Wohneigentum: Drei von vier Haushalten könnten sich Haus leisten

News vom: 14.07.2014

Sinkende Zinsen, stabile Hauspreise und zumindest moderat wachsende Einkommen schaffen gute Voraussetzungen für den Neubau in Deutschland.

Doch die Potenziale sind noch lange nicht ausgeschöpft. In zehn der 16 Bundesländern können sich drei von vier Haushalten ein Haus leisten, in 13 ist beim Wohneigentum eine Quote von 50 % und mehr möglich.

 

n großen Teilen Deutschland sieht es äußerst gut für den Neubau aus: Im Saarland, in Bremen, Niedersachsen, Brandenburg, Mecklenburg-Vorpommern, Rheinland-Pfalz und Schleswig-Holstein sind sogar drei von vier Haushalten in der Lage, ein ortsübliches Eigenheim aus dem Bestand zu finanzieren. Die überwiegende Mehrheit könnte sich hier also ein Haus leisten. Das ergab eine Analyse des Berliner Forschungsinstituts empirica im Auftrag der Landesbausparkassen, bei der Einkommens-Daten des Statistischen Bundesamtes mit Informationen aus einer Preis-Datenbank für gebrauchte Einfamilienhäuser abgeglichen wurden.

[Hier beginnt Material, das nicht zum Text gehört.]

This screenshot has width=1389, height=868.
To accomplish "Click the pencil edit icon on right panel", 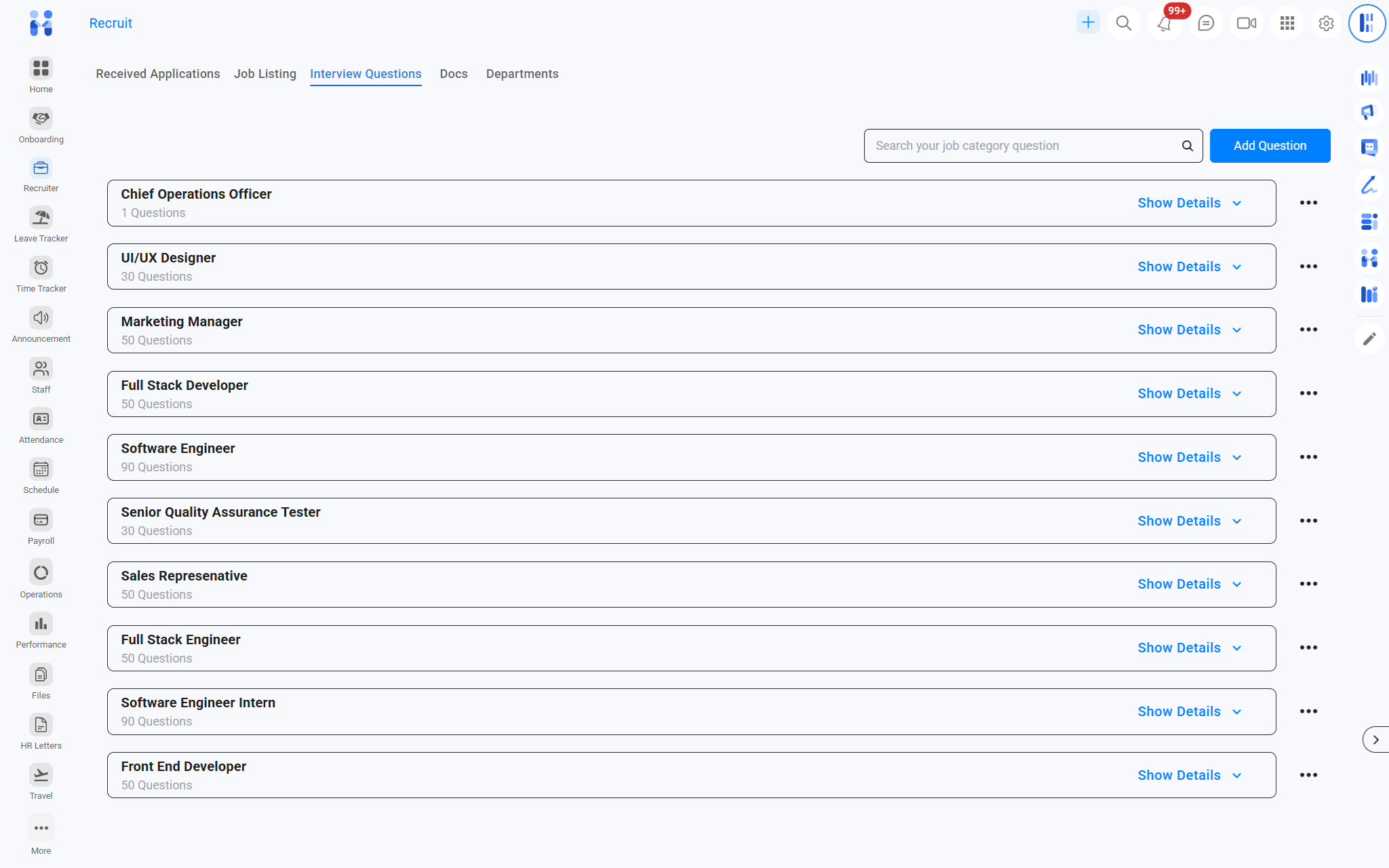I will click(x=1369, y=338).
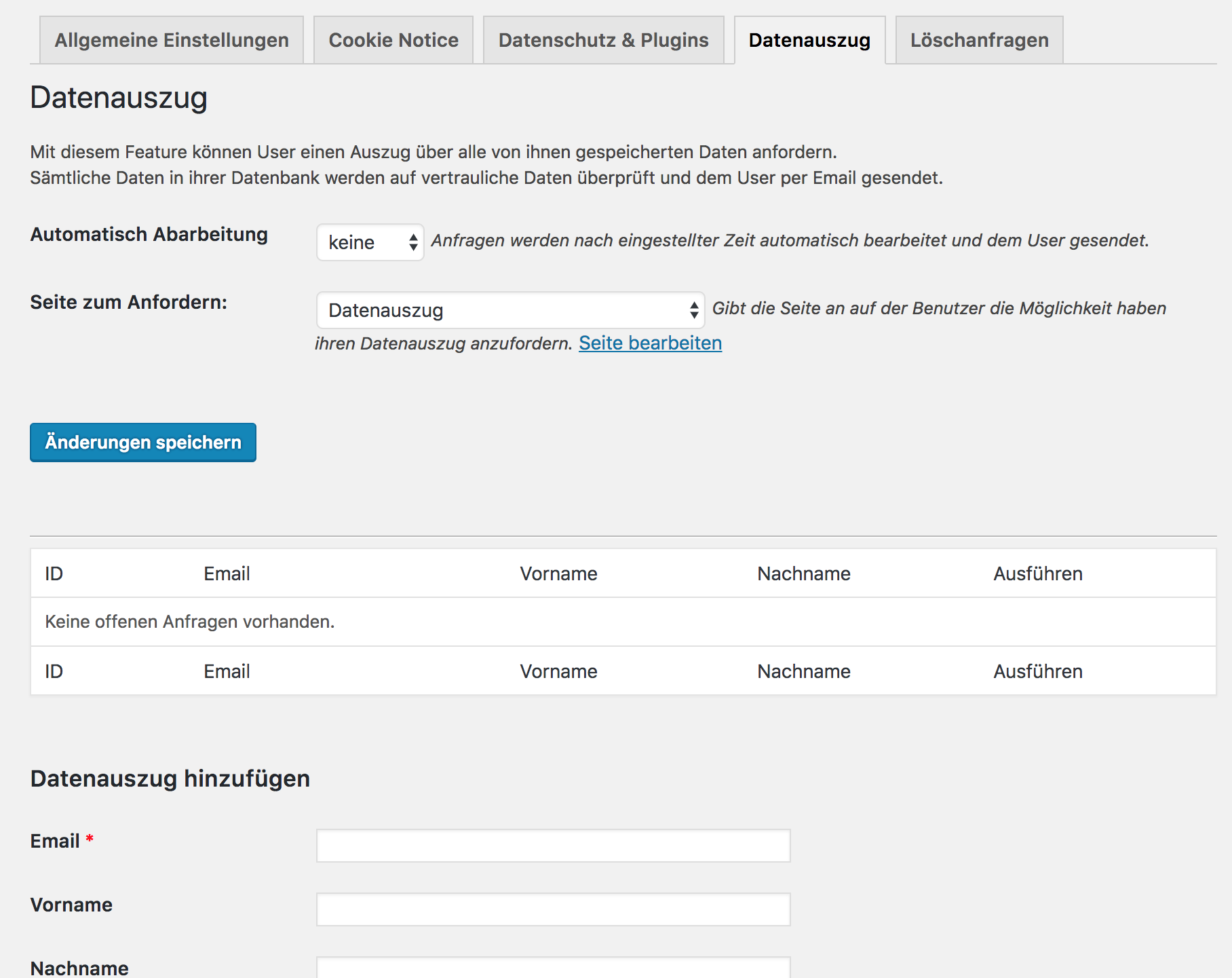
Task: Expand the Automatisch Abarbeitung 'keine' dropdown
Action: (x=370, y=242)
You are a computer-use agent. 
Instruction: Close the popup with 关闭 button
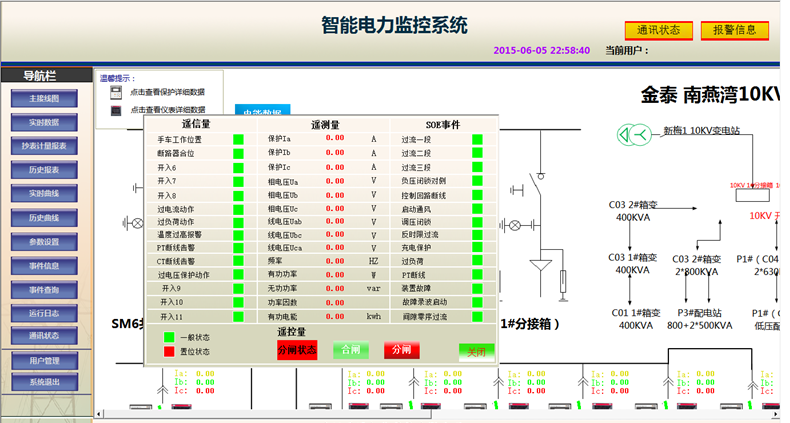pos(476,351)
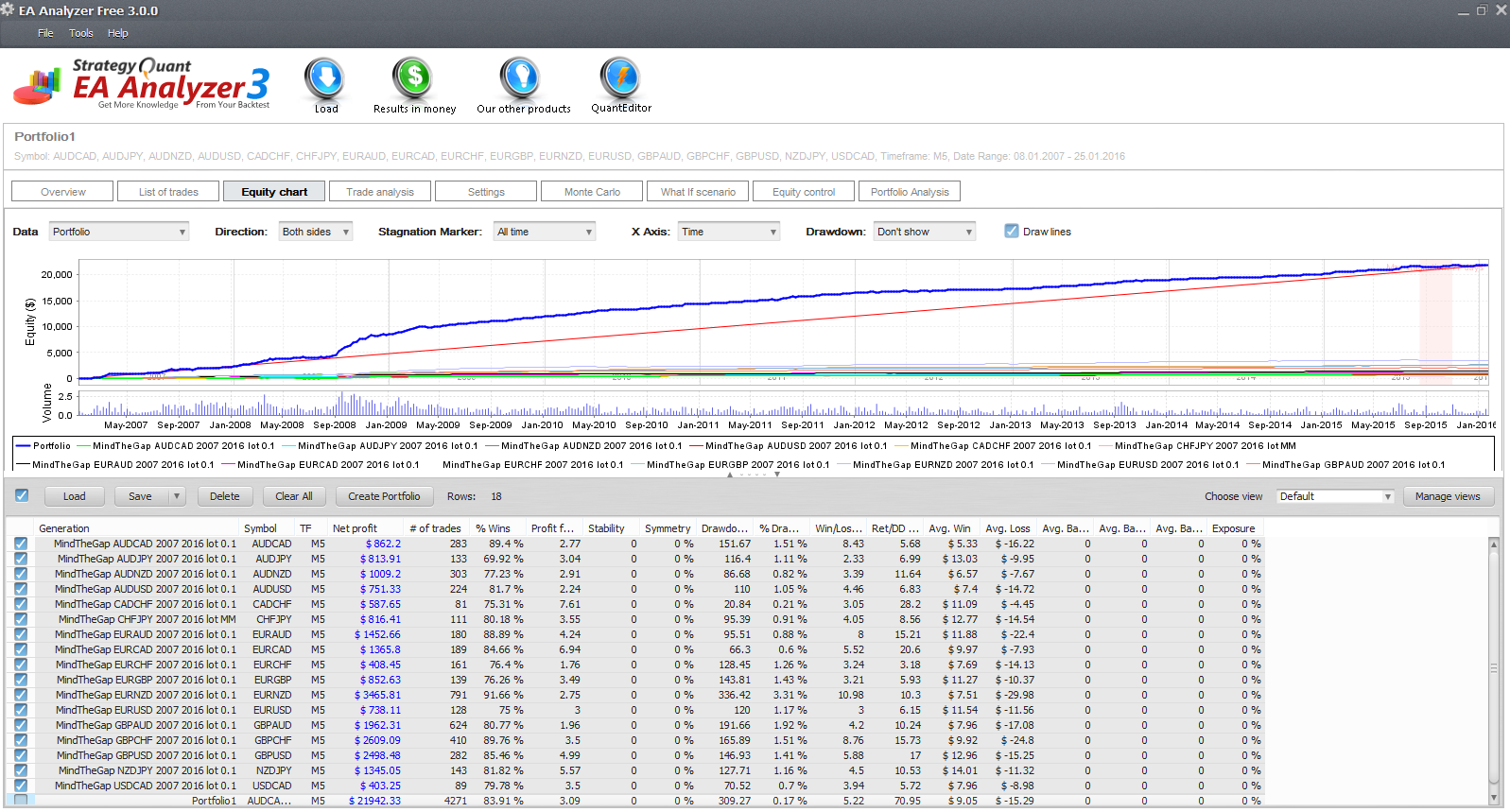1510x812 pixels.
Task: Click the blue Portfolio legend line swatch
Action: pyautogui.click(x=23, y=446)
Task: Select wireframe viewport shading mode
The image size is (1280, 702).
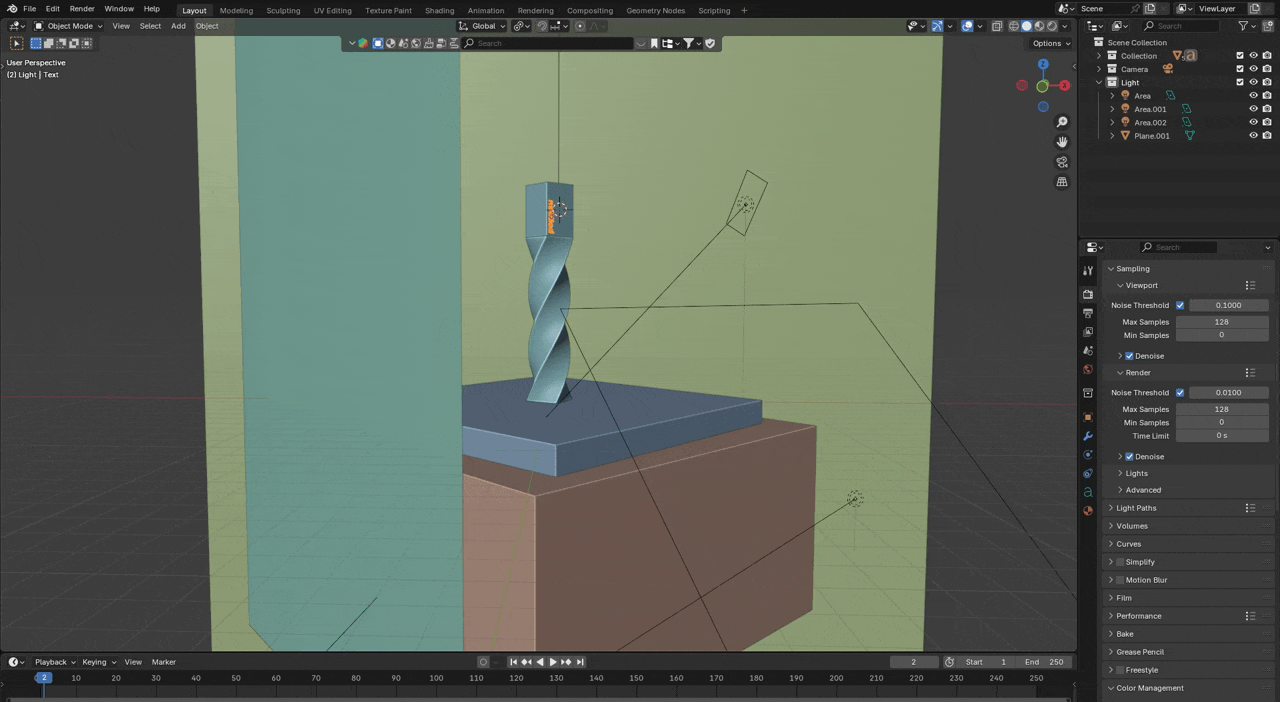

Wohneigentum: Berlin ist Schlusslicht


Mit 30 bis über 50 Prozentpunkte sind die möglichen Zuwachsraten beim Wohneigentum in Bremen und den neuen Ländern am höchsten. Am niedrigsten ist die Wohneigentumsquote und auch das Steigerungspotenzial in Berlin. Laut Statistik wäre eine Verdoppelung beim Wohneigentum auf 34 % möglich. Derzeit besitzen in der Bundeshauptstadt nur 15 % ein eigenes Haus oder eine eigene Wohnung. Insgesamt zeigt sich beim Wohneigentum ein Gefälle zwischen dem wirtschaftsstarken Süden und dem Rest Deutschlands. So haben in Baden-Württemberg bereits 53 % der möglichen 60 % ein eigenes Haus. In Bayern liegt die Wohneigentumsquote durch die zuletzt stark steigenden Immobilienpreise sogar über der potenziellen Quote.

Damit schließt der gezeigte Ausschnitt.